What's that? Oh, I'm sorry, I'm being told that they don't even have so much as a traditional tablet with a digitizer, let alone one with multi-touch.
Here's what you're not getting: From the looks of it, this patent basically gives them exclusive rights to a multi-touch gesture system. Now I ask you, how exactly are you going to make an alternative UI for a touch screen that does not use gestures? Or even different kinds of gestures for that matter. Gestures work because of innate instincts and preconceptions about the physical world, as well as our own assumptions. The law cannot change what works and what doesn't as a gesture. Do you really want to have, let's say 3 multi-touch devices, each of which are forced to use 3 different gestures for the same damn action just because they're from different companies?

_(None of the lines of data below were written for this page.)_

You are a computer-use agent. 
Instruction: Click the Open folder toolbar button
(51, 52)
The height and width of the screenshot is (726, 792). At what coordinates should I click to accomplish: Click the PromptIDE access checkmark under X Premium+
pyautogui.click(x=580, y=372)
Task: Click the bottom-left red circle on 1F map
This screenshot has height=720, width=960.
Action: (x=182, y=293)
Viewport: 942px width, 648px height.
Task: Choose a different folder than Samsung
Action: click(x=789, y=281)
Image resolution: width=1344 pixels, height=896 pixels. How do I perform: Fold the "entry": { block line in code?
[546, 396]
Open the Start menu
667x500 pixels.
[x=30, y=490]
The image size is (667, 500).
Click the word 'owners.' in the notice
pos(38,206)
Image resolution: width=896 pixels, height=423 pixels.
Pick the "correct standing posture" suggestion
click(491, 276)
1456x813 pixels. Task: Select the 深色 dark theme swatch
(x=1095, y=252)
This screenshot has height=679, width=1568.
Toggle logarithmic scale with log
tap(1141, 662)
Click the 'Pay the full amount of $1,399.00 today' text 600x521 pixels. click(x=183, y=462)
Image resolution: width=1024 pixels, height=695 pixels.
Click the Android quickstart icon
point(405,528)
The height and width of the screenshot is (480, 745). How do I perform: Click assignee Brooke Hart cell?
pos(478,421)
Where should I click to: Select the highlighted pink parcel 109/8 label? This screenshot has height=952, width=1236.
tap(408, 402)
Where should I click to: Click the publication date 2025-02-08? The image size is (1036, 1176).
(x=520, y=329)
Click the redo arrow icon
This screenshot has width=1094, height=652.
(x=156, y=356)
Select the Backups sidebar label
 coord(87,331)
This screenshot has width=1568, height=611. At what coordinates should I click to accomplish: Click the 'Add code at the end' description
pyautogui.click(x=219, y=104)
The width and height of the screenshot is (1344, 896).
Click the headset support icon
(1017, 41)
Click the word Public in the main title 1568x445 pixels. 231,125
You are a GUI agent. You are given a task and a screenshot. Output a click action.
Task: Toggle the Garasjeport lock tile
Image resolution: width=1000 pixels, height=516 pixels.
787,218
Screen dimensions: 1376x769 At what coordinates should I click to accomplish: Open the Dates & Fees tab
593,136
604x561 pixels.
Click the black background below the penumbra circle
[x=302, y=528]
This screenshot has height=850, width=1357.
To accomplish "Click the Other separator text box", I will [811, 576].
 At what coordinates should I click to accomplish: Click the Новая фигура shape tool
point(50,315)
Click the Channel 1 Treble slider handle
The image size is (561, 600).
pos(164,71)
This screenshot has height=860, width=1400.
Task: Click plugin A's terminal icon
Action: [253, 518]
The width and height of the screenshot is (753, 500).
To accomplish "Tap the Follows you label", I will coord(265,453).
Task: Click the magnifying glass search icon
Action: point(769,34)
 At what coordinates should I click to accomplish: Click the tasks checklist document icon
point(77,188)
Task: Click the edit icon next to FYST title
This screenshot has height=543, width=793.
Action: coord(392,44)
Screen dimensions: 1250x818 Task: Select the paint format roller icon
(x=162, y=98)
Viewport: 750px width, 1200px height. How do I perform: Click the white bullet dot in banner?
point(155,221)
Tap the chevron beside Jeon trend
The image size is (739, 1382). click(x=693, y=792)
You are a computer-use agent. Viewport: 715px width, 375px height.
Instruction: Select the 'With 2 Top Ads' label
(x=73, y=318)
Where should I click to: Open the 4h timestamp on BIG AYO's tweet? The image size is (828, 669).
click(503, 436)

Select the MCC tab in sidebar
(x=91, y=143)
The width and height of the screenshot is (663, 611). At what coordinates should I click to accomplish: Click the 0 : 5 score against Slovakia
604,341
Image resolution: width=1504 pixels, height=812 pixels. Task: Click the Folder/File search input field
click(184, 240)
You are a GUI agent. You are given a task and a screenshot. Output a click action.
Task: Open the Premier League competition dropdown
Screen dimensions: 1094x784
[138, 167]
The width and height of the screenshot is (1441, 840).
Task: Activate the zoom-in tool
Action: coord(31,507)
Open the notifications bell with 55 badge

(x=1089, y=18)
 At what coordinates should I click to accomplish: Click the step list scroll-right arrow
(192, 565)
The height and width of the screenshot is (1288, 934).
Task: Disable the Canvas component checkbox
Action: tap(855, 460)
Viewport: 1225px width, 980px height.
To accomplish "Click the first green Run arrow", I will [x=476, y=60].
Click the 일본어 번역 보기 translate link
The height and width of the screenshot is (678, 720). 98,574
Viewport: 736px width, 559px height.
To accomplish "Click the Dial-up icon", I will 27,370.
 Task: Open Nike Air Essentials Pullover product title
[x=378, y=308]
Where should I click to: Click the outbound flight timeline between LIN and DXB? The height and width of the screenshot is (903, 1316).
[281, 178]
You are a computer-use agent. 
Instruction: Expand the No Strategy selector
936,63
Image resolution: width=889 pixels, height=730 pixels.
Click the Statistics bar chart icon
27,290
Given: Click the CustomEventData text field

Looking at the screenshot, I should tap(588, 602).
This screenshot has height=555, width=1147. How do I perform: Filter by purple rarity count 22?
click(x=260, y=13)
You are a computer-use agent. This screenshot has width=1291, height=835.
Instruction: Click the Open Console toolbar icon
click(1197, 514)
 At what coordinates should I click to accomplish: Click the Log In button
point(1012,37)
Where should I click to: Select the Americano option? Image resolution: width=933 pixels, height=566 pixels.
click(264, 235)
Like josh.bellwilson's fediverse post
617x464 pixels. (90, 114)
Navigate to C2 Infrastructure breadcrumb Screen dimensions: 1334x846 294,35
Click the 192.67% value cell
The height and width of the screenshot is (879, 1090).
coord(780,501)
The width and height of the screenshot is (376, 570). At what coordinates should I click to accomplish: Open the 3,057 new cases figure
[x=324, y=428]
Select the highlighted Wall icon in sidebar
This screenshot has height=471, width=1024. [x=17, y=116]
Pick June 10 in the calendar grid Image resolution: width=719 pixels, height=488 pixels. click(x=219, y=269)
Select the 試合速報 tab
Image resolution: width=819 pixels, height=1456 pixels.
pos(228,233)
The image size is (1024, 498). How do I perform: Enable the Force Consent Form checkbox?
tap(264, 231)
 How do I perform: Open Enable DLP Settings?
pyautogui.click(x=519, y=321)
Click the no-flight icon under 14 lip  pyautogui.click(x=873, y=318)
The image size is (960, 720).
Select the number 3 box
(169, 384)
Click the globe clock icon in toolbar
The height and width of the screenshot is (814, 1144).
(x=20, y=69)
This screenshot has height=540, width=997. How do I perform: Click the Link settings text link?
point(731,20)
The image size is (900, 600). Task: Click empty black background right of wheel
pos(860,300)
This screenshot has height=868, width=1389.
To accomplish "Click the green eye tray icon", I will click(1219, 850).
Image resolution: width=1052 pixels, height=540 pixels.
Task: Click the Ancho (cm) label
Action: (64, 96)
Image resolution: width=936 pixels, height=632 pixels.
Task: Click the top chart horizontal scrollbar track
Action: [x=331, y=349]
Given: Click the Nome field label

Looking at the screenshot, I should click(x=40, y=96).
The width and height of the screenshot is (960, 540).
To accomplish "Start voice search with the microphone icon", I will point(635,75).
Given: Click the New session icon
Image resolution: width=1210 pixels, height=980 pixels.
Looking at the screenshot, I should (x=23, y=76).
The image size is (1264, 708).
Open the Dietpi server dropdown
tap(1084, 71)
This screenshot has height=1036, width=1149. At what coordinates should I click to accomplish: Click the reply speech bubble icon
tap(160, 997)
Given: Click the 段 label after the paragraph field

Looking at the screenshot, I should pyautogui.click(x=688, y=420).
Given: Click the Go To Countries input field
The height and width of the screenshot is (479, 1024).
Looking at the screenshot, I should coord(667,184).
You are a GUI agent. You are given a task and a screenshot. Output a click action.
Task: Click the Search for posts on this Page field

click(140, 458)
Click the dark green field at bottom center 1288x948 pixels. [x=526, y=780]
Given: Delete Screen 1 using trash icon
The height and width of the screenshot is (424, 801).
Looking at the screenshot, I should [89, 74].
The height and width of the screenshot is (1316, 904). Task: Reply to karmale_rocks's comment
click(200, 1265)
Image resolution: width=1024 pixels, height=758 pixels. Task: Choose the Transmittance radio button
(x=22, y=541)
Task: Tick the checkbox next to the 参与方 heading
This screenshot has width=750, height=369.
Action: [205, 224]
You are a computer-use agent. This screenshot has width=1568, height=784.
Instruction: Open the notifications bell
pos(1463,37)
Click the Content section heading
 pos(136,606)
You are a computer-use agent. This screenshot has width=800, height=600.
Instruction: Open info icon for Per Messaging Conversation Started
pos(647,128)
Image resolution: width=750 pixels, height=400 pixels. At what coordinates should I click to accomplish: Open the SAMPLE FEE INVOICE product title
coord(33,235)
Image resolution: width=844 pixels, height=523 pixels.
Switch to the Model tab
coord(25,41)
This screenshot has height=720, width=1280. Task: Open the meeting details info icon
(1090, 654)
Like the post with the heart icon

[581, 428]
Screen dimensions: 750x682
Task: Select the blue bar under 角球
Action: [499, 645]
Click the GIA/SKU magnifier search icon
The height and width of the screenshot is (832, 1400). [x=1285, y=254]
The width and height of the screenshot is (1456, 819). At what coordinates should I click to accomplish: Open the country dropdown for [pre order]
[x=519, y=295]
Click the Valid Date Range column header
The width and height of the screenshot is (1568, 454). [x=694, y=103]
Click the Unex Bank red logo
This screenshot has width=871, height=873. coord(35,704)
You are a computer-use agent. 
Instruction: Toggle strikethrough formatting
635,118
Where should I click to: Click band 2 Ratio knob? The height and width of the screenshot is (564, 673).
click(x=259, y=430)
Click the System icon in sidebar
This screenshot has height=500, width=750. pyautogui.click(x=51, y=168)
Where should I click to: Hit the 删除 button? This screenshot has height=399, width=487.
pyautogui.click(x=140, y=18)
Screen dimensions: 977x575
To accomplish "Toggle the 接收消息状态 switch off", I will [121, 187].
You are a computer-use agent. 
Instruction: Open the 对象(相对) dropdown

In theory, patents are great, but in reality, they've never really worked the way they were supposed to. In the beginning, it was almost impossible to enforce a patent (see Evan's Mill, or the Cotton Gin), and now, it's too easy to do so. 20 years is a long damn time, and the end result is either going to be companies completely ignoring the patent, or Apple setting back any significant developments with this particular technology by DECADES. Think about it, decades.
You might not realize this, but multi-touch has been around since the early 80s, and one of the reasons no one's cared is because of the patent on it. The reality is that the person/group who invents an innovation is not always the person/group that can best bring it to market, or make the most out of it technologically. Hell, Apple's the one that bought out FingerWorks, the original patent holder for lots of other multi-touch tech, but wasn't really getting anywhere in their implementation. Now imagine for a moment that it was the other way around. A small company named Fingerworks wants to build the iPhone in the mid-00's, but can't because a giant company, Apple, holds the patent, but it kind of floundering in its use. Yeah, that's totally spurring innovation right there.
To be honest, I hope that Apple's just doing this to collect royalties.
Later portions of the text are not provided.